Copyright	(c) 2010 Daniel Fischer
License	BSD3
Maintainer	Daniel Fischer <daniel.is.fischer@googlemail.com>
Stability	Provisional
Portability	non-portable (BangPatterns)
Safe Haskell	None
Language	Haskell98

Data.ByteString.Lazy.Search.KarpRabin

Contents

Overview
- Caution
Function

Description

Simultaneous search for multiple patterns in a lazy ByteString using the Karp-Rabin algorithm.

A description of the algorithm for a single pattern can be found at http://www-igm.univ-mlv.fr/~lecroq/string/node5.html#SECTION0050.

Synopsis

indicesOfAny :: [ByteString] -> ByteString -> [(Int64, [Int])]

Overview

The Karp-Rabin algorithm works by calculating a hash of the pattern and comparing that hash with the hash of a slice of the target string with the same length as the pattern. If the hashes are equal, the slice of the target is compared to the pattern character by character (since the hash function generally isn't injective).

For a single pattern, this tends to be more efficient than the naïve algorithm, but it cannot compete with algorithms like Knuth-Morris-Pratt or Boyer-Moore.

However, the algorithm can be generalised to search for multiple patterns simultaneously. If the shortest pattern has length k, hash the prefix of length k of all patterns and compare the hash of the target's slices of length k to them. If there's a match, check whether the slice is part of an occurrence of the corresponding pattern.

With a hash-function that

allows to compute the hash of one slice in constant time from the hash of the previous slice, the new and the dropped character, and
produces few spurious matches,

searching for occurrences of any of n patterns has a best-case complexity of O(targetLength * lookup n). The worst-case complexity is O(targetLength * lookup n * sum patternLengths), the average is not much worse than the best case.

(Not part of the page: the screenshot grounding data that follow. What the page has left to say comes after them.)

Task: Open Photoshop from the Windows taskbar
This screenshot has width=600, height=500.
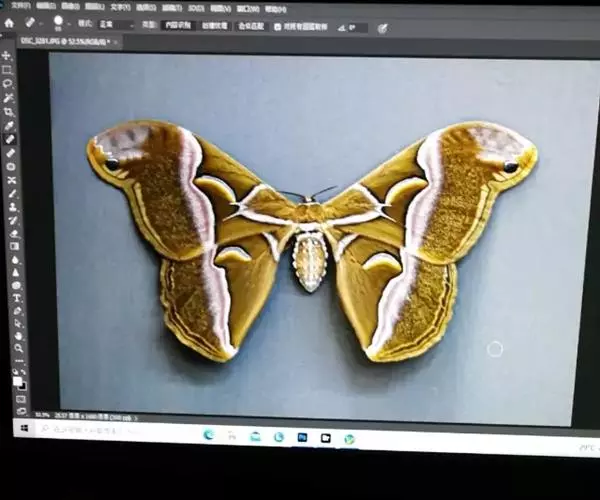Action: pyautogui.click(x=303, y=437)
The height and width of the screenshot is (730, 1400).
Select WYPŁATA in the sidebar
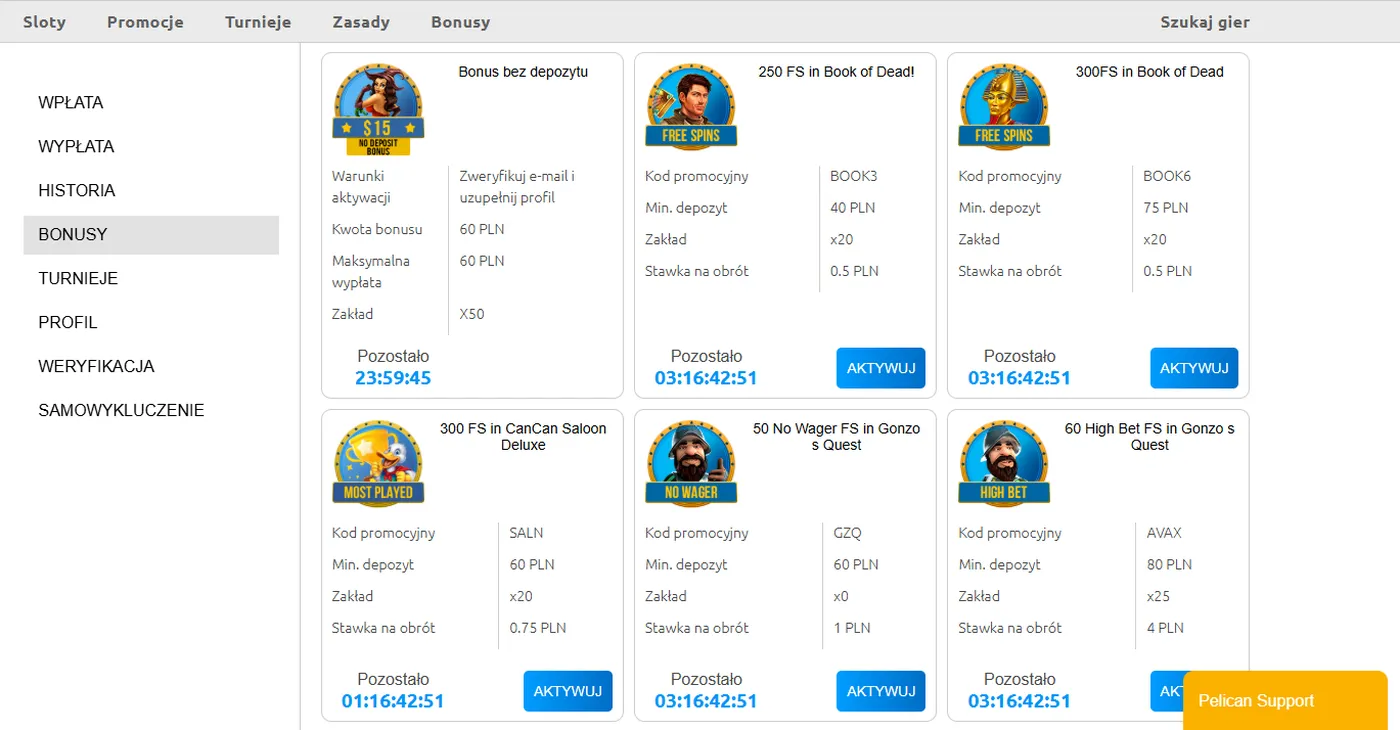pyautogui.click(x=76, y=147)
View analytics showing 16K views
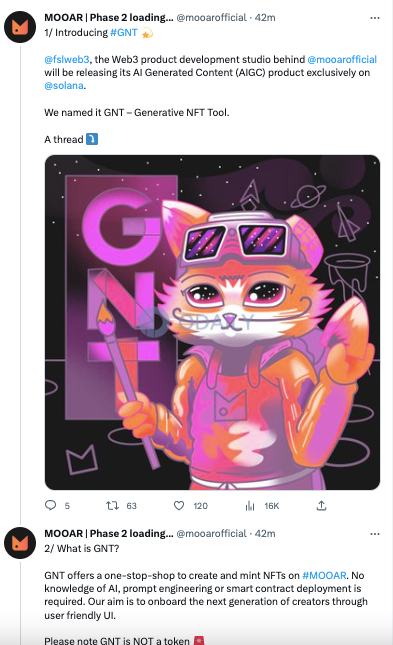The height and width of the screenshot is (645, 393). tap(250, 506)
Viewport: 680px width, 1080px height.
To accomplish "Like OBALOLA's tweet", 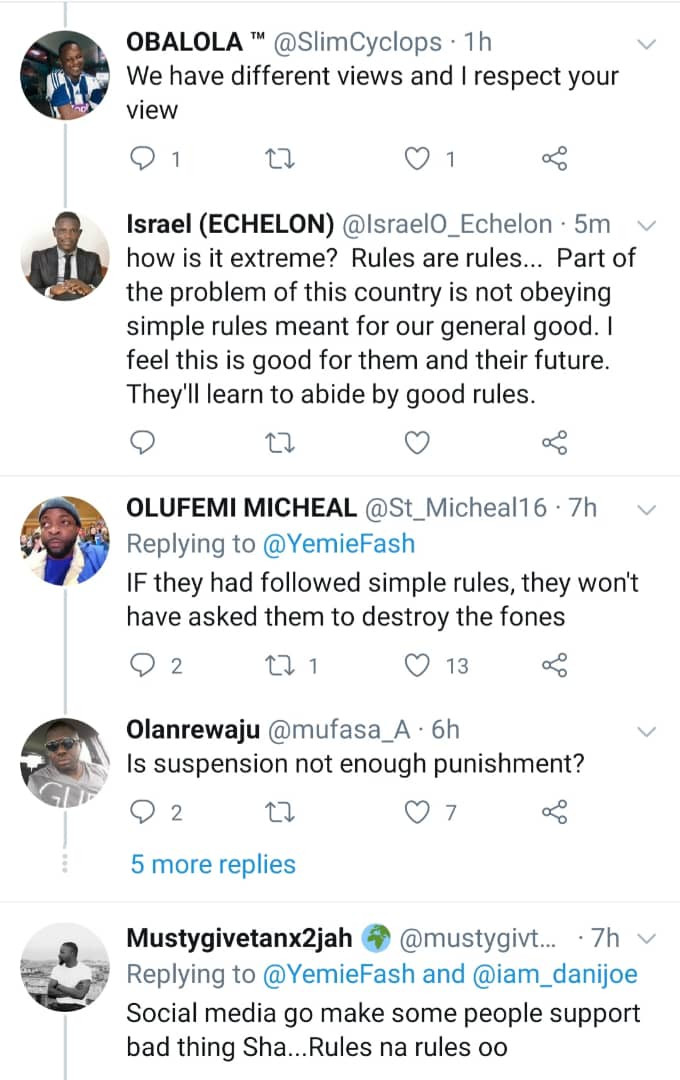I will [420, 158].
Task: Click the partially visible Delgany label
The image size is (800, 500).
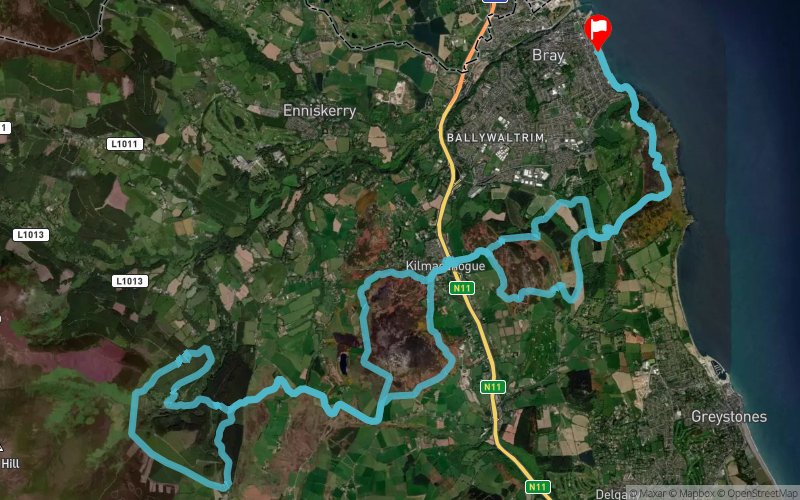Action: pyautogui.click(x=611, y=494)
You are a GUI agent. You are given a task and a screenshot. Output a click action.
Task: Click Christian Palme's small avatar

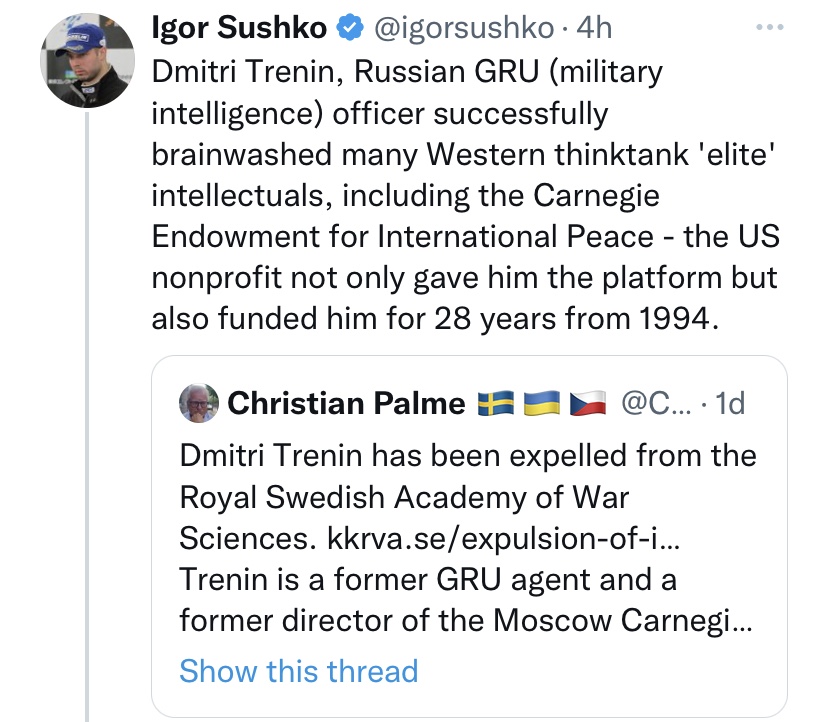point(199,403)
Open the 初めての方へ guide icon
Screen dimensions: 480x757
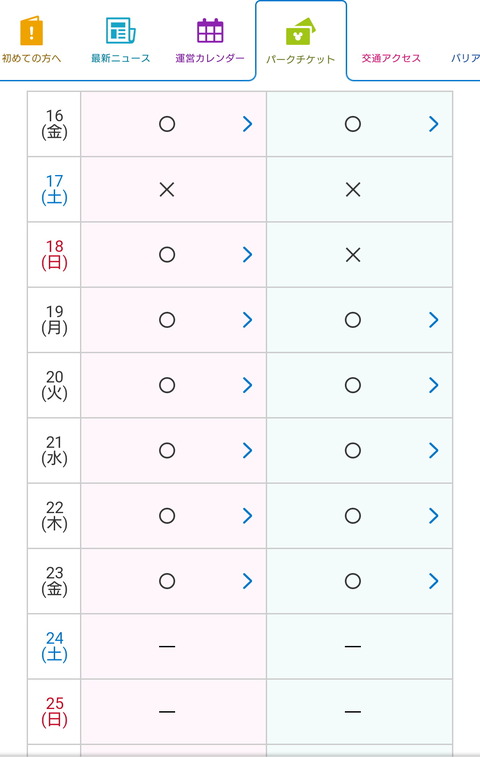(32, 30)
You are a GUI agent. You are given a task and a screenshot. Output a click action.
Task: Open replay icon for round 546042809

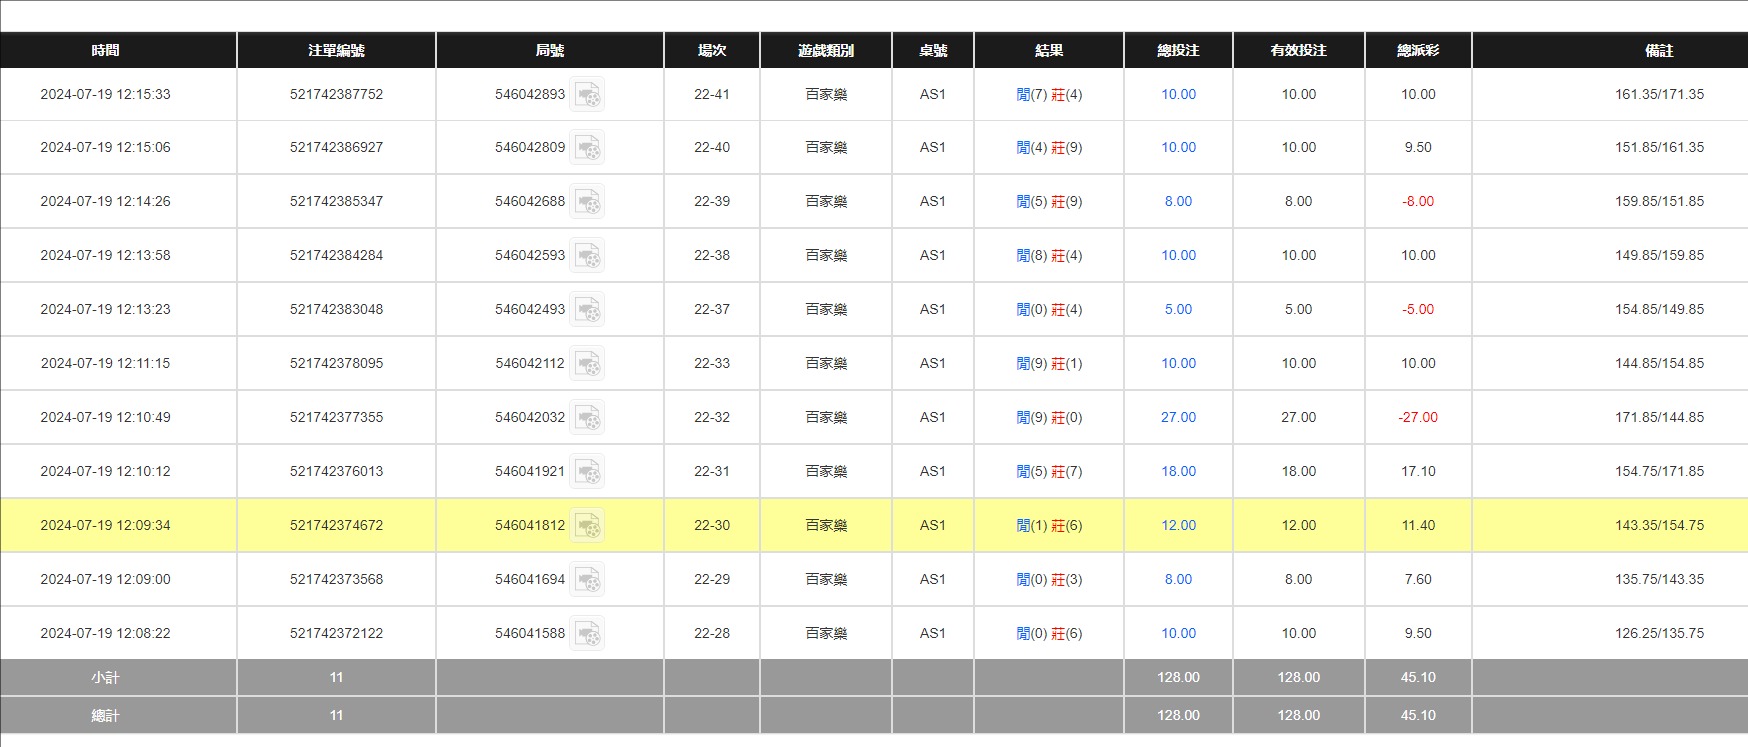point(587,148)
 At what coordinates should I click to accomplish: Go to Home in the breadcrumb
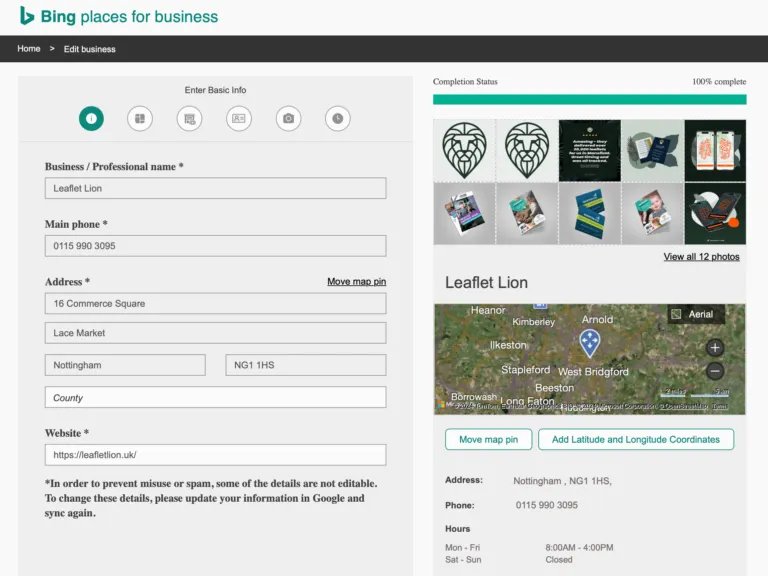point(29,49)
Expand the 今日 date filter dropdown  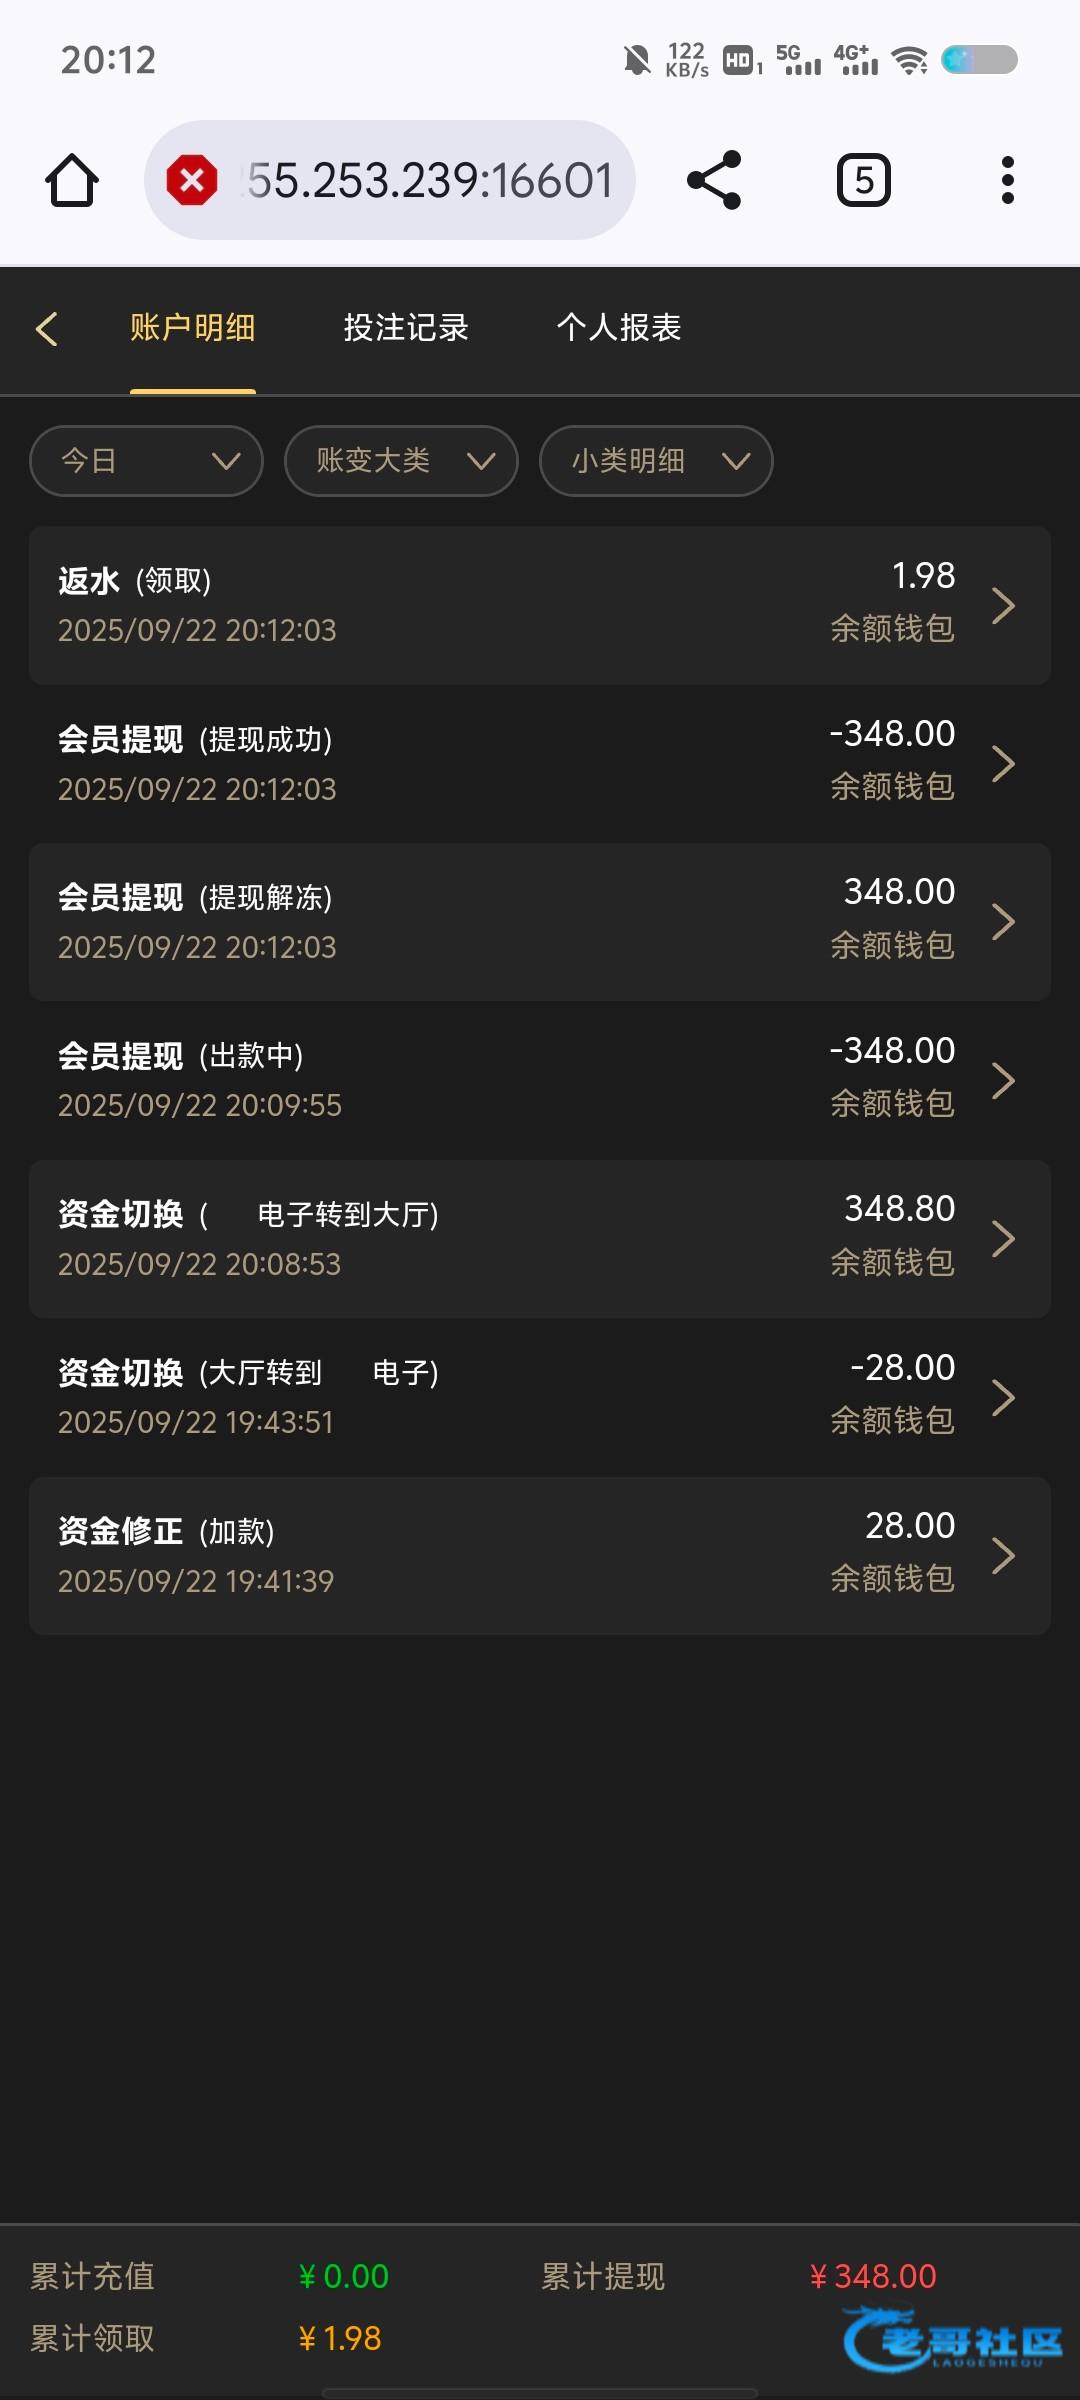[146, 461]
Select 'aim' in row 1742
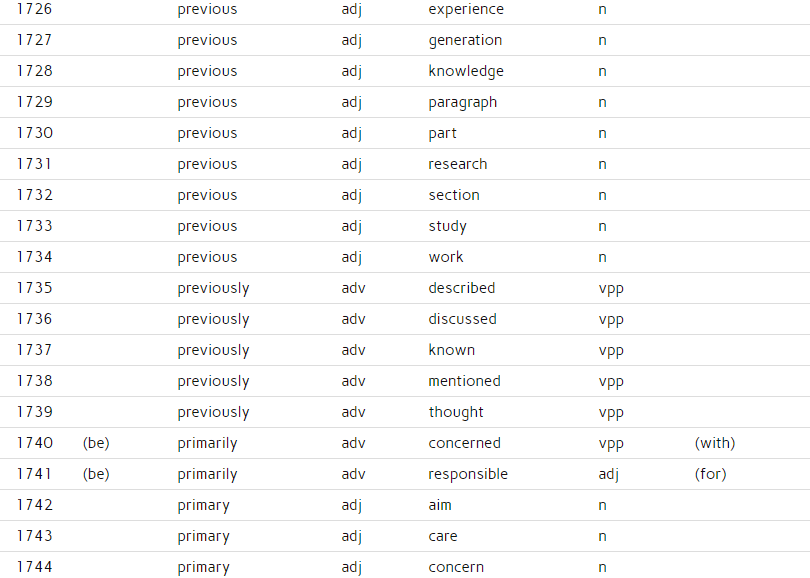Image resolution: width=810 pixels, height=578 pixels. 440,505
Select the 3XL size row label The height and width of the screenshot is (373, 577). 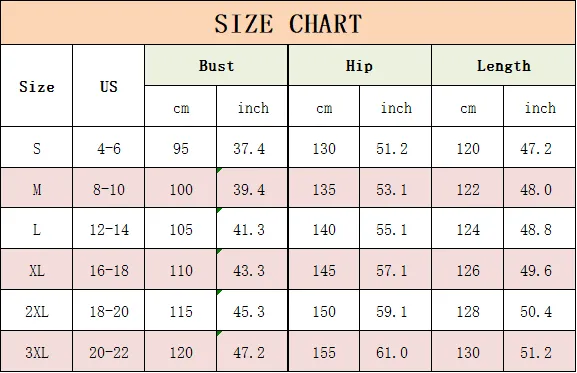pyautogui.click(x=37, y=351)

The functions in this module store the hashes of the patterns in an IntMap, so the lookup is O(log n). Re-hashing is done in constant time and spurious matches of the hashes should be sufficiently rare. The maximal length of the prefixes to be hashed is 32.

Caution

Unfortunately, the constant factors are high, so these functions are slow. Unless the number of patterns to search for is high (larger than 50 at least), repeated search for single patterns using Boyer-Moore or DFA and manual merging of the indices is faster. Much faster for less than 40 or so patterns.

indicesOfAny has the advantage over multiple single-pattern searches that it doesn't hold on to large parts of the string (which is likely to happen for multiple searches), however, so in contrast to the strict version, it may be useful for relatively few patterns already.

Nevertheless, this module seems more of an interesting curiosity than anything else.

Function

indicesOfAny #

Arguments

:: [ByteString]	List of non-empty patterns
-> ByteString	String to search
-> [(Int64, [Int])]	List of matches

indicesOfAny finds all occurrences of any of several non-empty strict patterns in a lazy target string. If no non-empty patterns are given, the result is an empty list. Otherwise the result list contains the pairs of all indices where any of the (non-empty) patterns start and the list of all patterns starting at that index, the patterns being represented by their (zero-based) position in the pattern list. Empty patterns are filtered out before processing begins.